BL: – I think that Spotify and free downloads are unfair to the musicians who spend all of their energy and money producing music for the listeners. For example,  the system is such right now that I have a Cd release in a few weeks and already am getting emails that tell me where i can download my album for free. That’s not right and needs to change. This change can only take place if the listeners respect the musicians and choose to reward them for their efforts. Spotify is not a solution that is fair either, but cd sales and record sales seem to be on the rise again.

JBN.S: – What is the message you choose to bring through your music? 

BL: – To listen to each other and respect one another,  no matter where you come from. When we play music together it only works if we take a step back and hear what the other person is trying to express. Only by taking out ones own ego and submitting to the sum of all sounds can we have a meaningful exchange. When we have a conversation it is exactly the same thing.

JBN.S: – Let’s take a trip with a time machine, so where and why would you really wanna go? 

BL: – I would love to be able to sit at the Village Vanguard and see Bill Evans live. Or Miles Davis at the Plugged Nickel or Coltrane’s Quartet at any concert that they gave.  Also, Monk at the 5 Spot would be nice to experience in real time. Whenever I saw one of my idols live it really changed my inner core and relationship to music.

JBN.S: – I have been asking you so far, now may I have a question from yourself…

BL: – What motivates you to have this deep commitment to music and to have this wonderful exchange with musicians all over the world? We need people like you to keep the music alive and spread the word.

JBN.S: – Thanks for answers.
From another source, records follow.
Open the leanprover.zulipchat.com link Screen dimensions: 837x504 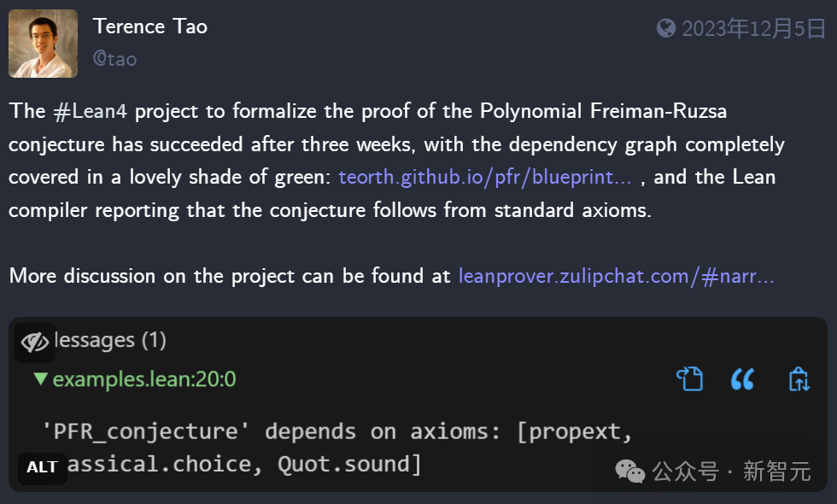point(616,276)
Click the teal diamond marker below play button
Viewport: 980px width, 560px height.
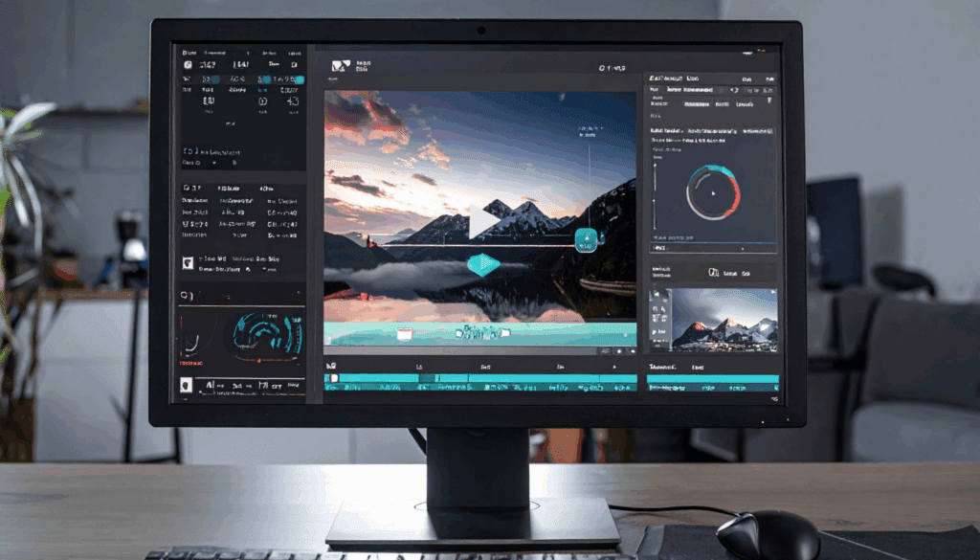[x=483, y=265]
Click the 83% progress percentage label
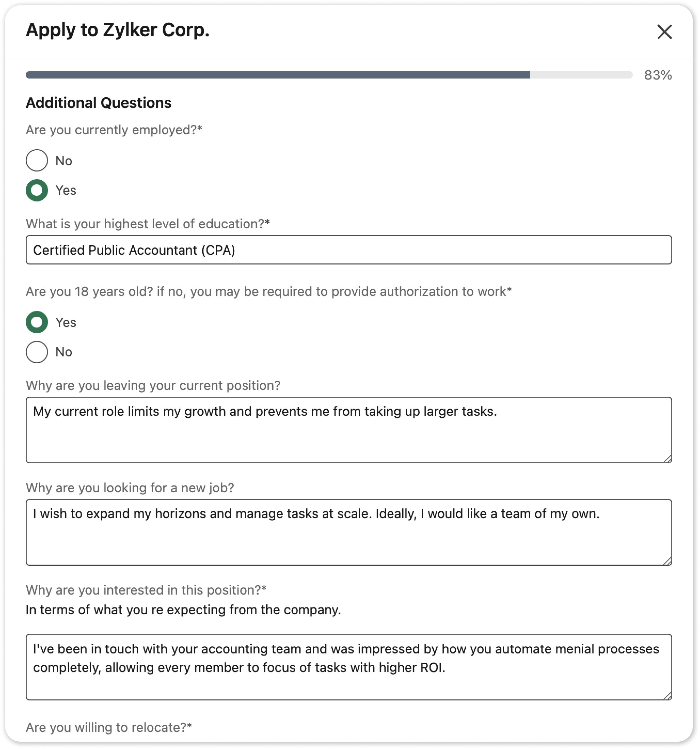The height and width of the screenshot is (749, 700). (658, 75)
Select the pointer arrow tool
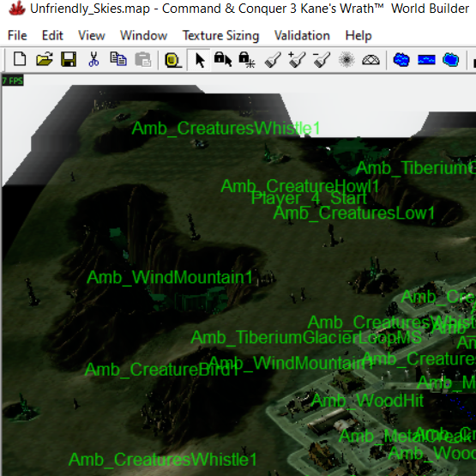 click(x=200, y=60)
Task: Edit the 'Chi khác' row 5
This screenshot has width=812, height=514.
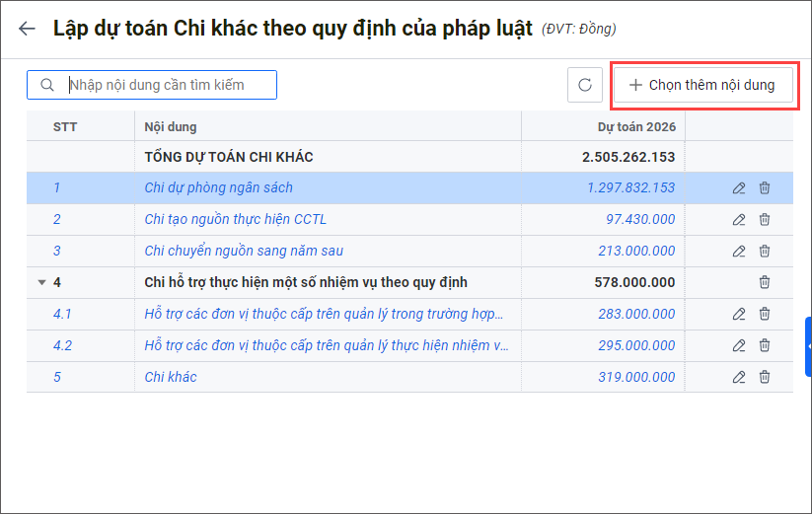Action: (x=739, y=377)
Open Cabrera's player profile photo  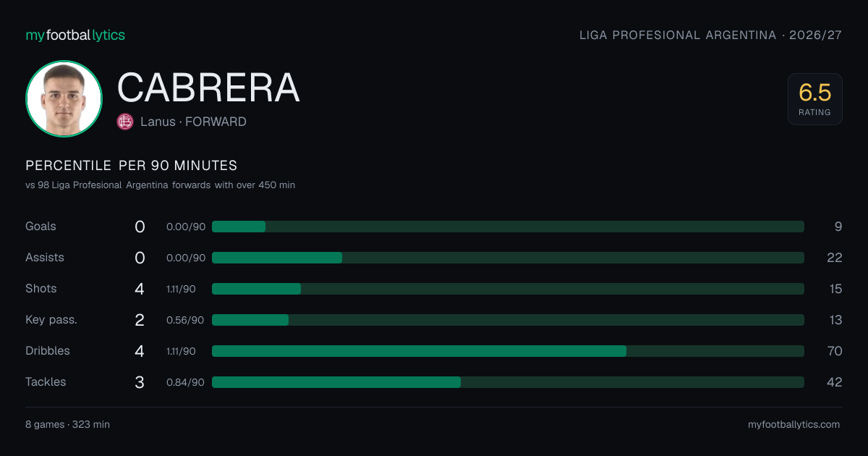tap(64, 98)
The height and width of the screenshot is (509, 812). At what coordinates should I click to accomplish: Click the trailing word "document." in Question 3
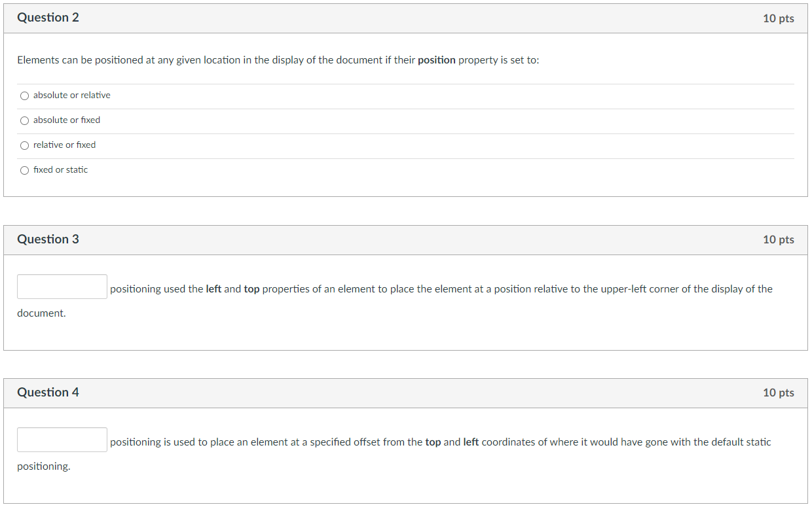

Love of JAZZ!!

JBN.S: – So putting that all together, how are you able to harness that now?

BL: – I am really focusing on time management and efficiency these days. Meaning, I try and use every minute of the day for something productive. Before I had kids i wasted so much time drinking coffee and having around. Now I schedule my entire week in advance so that I know exactly when to practice, exercise, manage my business emails and then relax with the family without stressing about everything else The more organized I get, the easier it is to actually relax and be in the moment in every aspect of the day. I am am getting more efficient at preparing for concerts and even plan the sets we play for weeks in advance. This allows for greater comfort on stage. The spontaneous elements then get fed back into the set, once I am relaxed.